Larson, Richard C. (Massachusetts Institute of Technology)

Contact Information

Richard C. Larson
Richard C. Larson
MIT
Cambridge, MA 02421
» Phone: (617) 253-3604
» E-mail: rclarson@mit.edu
» Website

Topics:

New Research on the Theory of Waiting Lines (Queues), Including the Psychology of Queuing

Operations Research Applied to Urban Service Systems
Emergency services (police, ambulance, fire), solid refuse, transit, traffic.

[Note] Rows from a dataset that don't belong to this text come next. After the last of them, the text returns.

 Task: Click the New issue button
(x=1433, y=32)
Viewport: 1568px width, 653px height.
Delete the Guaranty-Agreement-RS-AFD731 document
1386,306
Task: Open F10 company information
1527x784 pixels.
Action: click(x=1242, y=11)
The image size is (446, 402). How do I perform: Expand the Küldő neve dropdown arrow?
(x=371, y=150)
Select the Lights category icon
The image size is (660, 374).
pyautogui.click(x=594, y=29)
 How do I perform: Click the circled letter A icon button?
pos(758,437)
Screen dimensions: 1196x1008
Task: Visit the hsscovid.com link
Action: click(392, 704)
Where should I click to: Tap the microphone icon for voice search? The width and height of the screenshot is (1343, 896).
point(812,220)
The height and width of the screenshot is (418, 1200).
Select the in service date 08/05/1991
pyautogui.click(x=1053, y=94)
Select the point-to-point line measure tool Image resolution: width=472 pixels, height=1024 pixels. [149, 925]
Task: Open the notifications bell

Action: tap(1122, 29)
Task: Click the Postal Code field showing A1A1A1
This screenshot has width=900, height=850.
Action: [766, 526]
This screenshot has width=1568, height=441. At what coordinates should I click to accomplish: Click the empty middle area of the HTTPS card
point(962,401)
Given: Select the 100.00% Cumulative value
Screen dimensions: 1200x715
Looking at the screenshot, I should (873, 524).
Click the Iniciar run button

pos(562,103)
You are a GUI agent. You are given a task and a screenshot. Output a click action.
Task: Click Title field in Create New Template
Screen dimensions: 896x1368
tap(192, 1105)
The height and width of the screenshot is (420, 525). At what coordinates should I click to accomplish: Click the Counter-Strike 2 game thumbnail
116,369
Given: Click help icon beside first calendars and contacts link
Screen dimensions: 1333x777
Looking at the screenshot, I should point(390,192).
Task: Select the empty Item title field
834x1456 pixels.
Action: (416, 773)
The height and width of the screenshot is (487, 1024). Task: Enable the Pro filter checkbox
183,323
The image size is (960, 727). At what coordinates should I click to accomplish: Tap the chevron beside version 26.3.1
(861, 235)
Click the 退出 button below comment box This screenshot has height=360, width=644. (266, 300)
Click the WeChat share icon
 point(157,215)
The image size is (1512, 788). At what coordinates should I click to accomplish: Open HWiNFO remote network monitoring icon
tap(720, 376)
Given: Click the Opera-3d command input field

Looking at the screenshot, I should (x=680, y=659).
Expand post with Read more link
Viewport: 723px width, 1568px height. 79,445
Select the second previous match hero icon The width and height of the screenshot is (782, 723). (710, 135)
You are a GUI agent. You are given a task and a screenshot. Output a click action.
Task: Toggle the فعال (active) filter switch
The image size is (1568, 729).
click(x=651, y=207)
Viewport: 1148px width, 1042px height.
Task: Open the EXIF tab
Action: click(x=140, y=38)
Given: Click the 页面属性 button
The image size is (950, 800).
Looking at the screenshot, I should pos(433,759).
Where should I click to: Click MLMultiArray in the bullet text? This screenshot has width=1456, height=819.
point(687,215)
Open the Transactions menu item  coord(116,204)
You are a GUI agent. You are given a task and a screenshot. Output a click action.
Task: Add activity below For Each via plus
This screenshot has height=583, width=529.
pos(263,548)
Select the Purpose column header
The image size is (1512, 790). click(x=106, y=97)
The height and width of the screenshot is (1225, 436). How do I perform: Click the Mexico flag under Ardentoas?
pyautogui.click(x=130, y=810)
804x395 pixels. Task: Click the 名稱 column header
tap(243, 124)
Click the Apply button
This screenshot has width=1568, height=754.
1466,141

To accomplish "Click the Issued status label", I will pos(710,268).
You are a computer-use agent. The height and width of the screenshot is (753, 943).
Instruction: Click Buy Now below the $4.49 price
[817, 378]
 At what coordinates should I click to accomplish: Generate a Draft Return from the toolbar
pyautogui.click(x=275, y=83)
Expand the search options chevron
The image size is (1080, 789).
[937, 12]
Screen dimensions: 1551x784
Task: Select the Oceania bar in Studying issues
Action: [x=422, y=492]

How the Internet May Change the Way We Teach and Learn Operations Research

Give Me Problem, I'll Show You OR!
In this introductory talk, Prof. Larson will ask the audience for topics of interest to them, and he will show how each topic relates to OR and math modeling in general. (Elementary)

Planning for and Responding to Disasters
Hurricanes, Pandemics, Floods, Earthquakes -- we show how OR contributes to decision-making before and during and after a disaster. (Intermediate)

Background:

  • Ph. D. - Massachusetts Institute of Technology

Currently Professor of Civil and Environmental Engineering and of Engineering Systems and Director of the Learning International Networks Consortium at Massachusetts Institute of Technology. Internationally known for his work in applied operations research, with invited programs given in Denmark, Italy, and Venezuela. The youngest winner of the ORSA Lanchester Prize, awarded in 1972 for his book Urban Police Patrol Analysis. He is author, co-author, or editor of six books and author of over 50 scientific articles, primarily in the fields of queuing, logistics and emergency response systems. He has served as consultant to Coca-Cola, Union Carbide Corporation, RAND Corporation, the Kuwait Foundation for the Advancement of Science and the U.S. Department of Justice. In 1974 he was the principal founder of Public Systems Evaluation, Inc., a not-for-profit firm that in 1981 became the for-profit Enforth Corporation and in 1990 merged with Queues, Ltd. to become Q.E.D. His research on queues has not only resulted in new computational techniques (e.g. the Queue Inference Engine), but has also been covered extensively in national media (e.g. ABC TV's 20/20, FFN, Nightwatch, USA Today: The TV Program, New York Times, Los Angeles Times, and over 30 radio interviews).